### What you will do
In the records below, find the line holding "Task: Switch to the Options tab"; copy it and every line after it to the end, omitting all images.

### Records provided
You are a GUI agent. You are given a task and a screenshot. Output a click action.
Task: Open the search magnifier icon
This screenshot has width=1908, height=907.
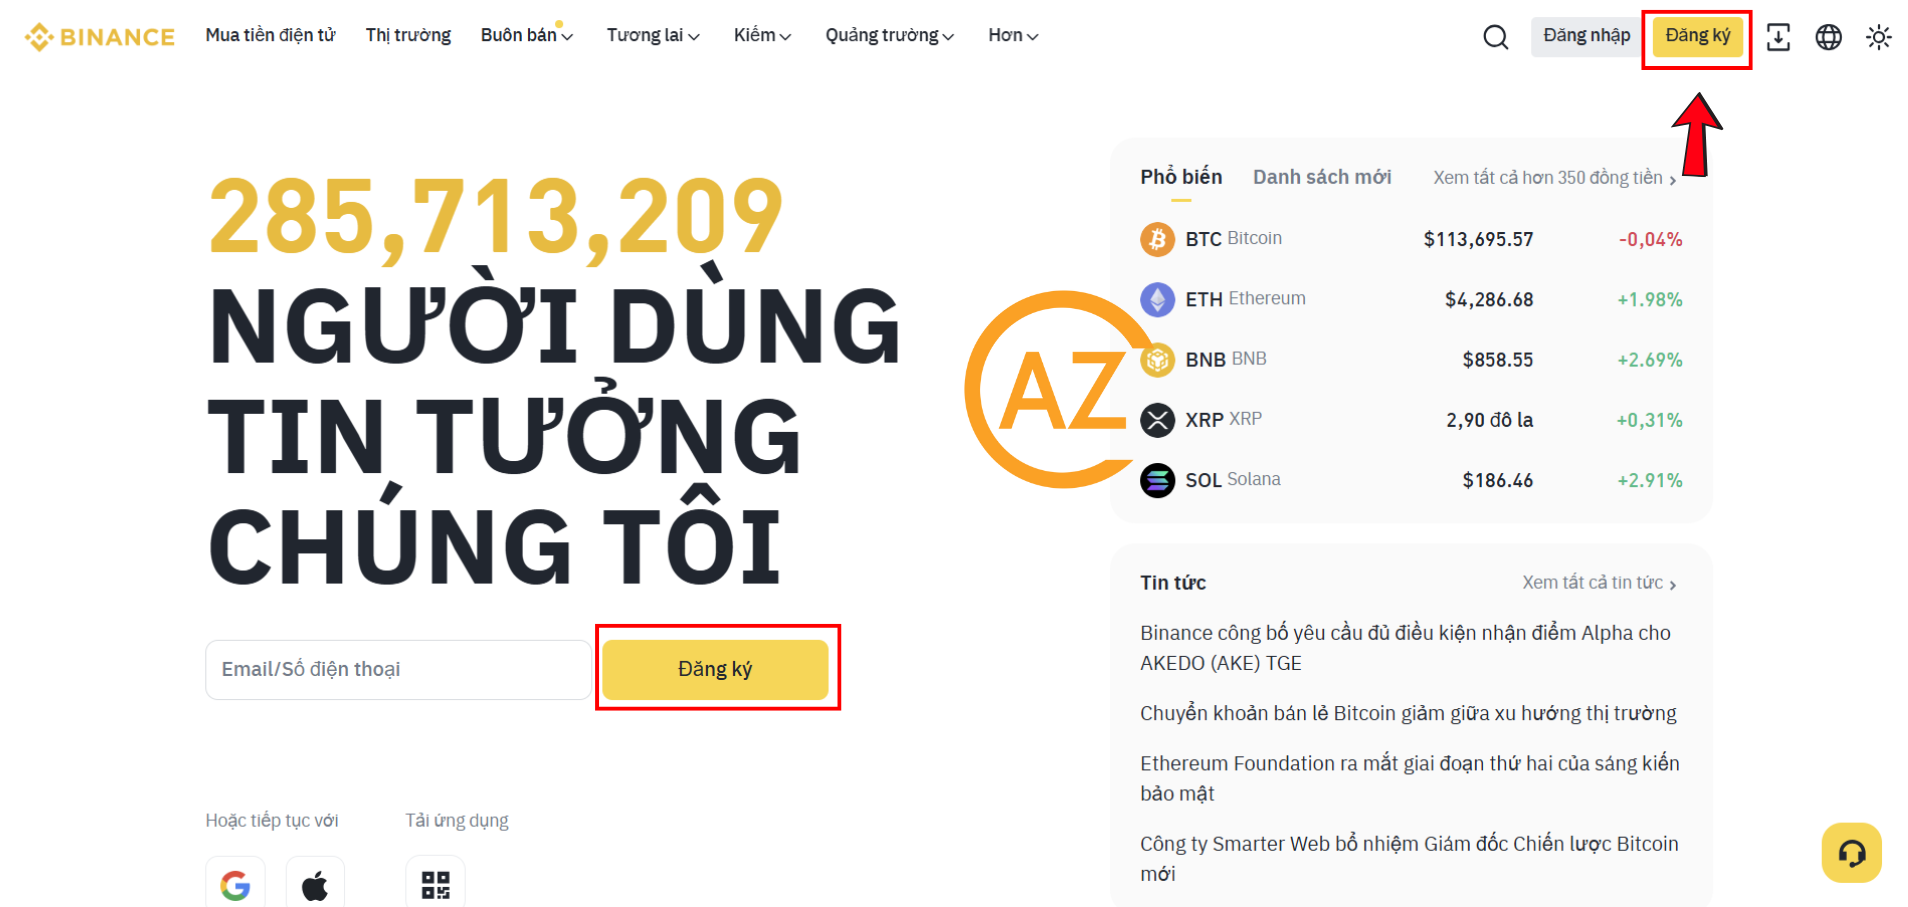[x=1495, y=37]
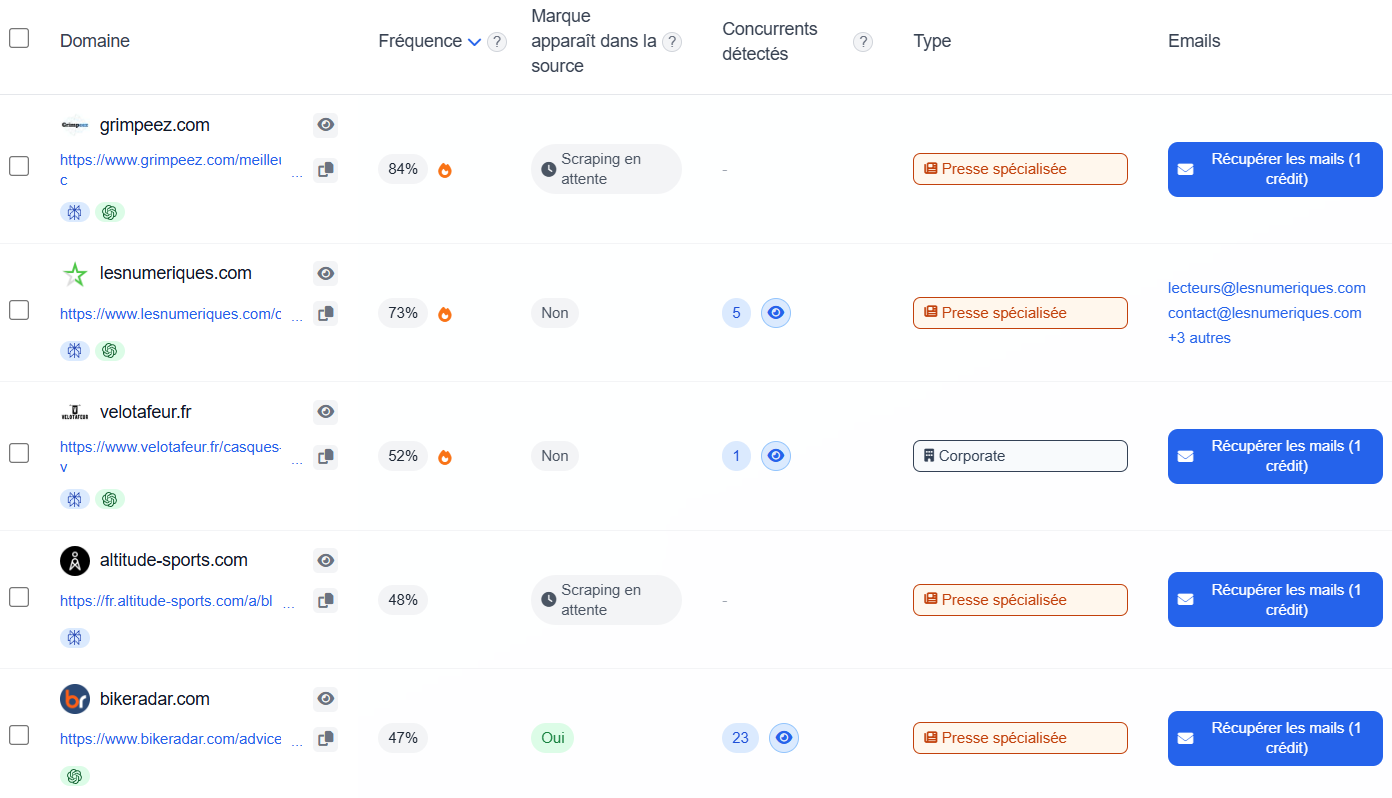Select the grimpeez.com row checkbox
The width and height of the screenshot is (1392, 798).
[x=19, y=166]
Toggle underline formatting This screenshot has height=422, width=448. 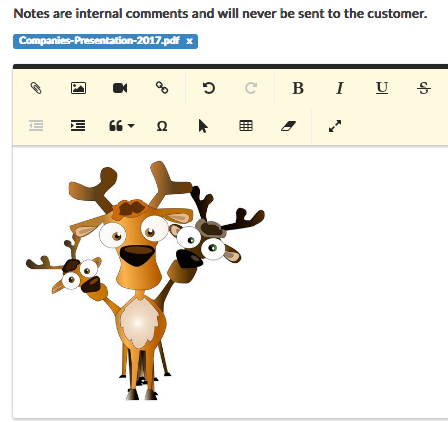(x=382, y=88)
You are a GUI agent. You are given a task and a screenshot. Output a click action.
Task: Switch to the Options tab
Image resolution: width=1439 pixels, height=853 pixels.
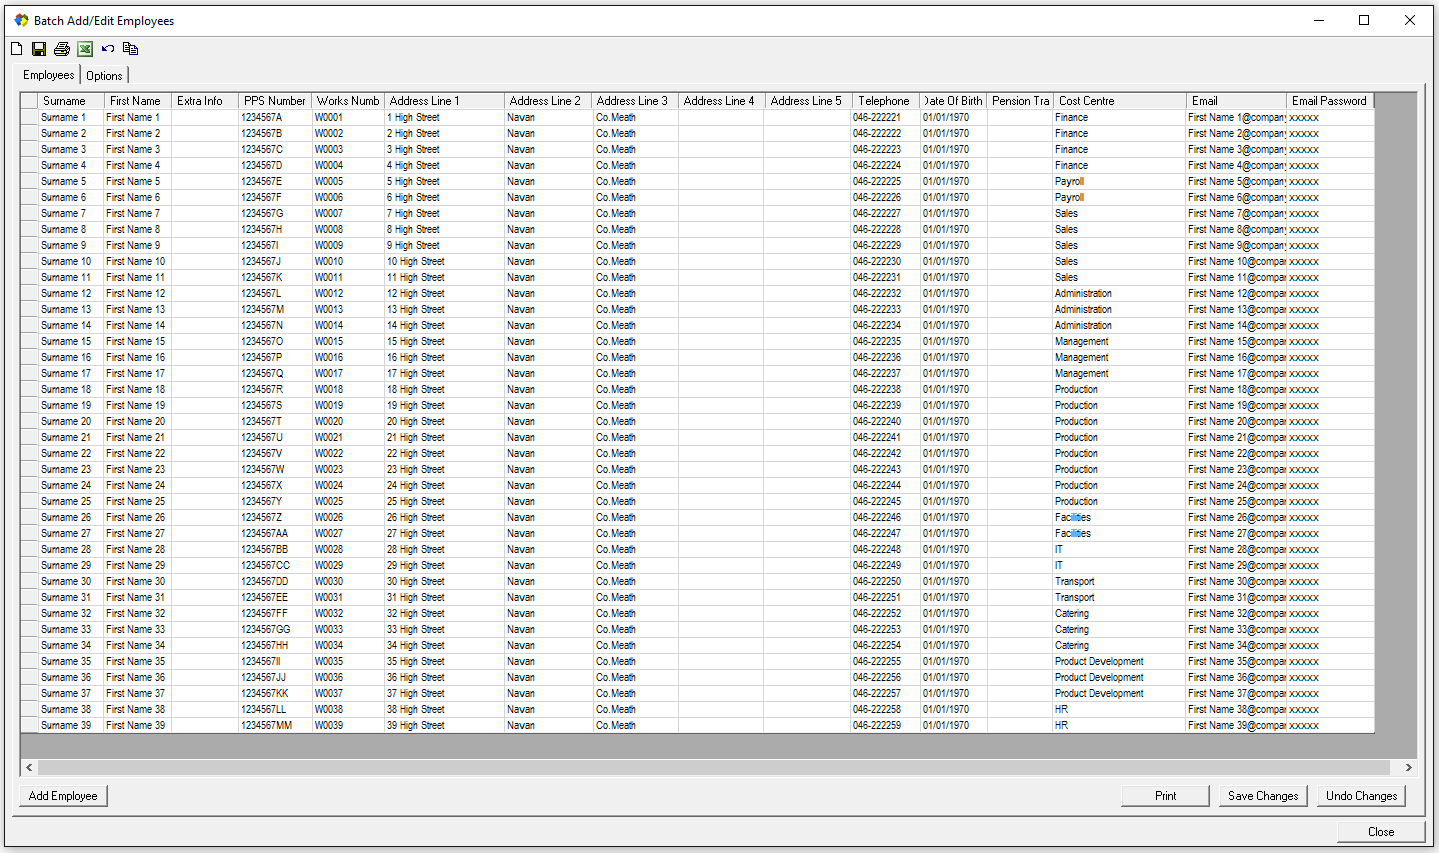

### Written answer
Task: Switch to the Options tab
Image resolution: width=1439 pixels, height=853 pixels.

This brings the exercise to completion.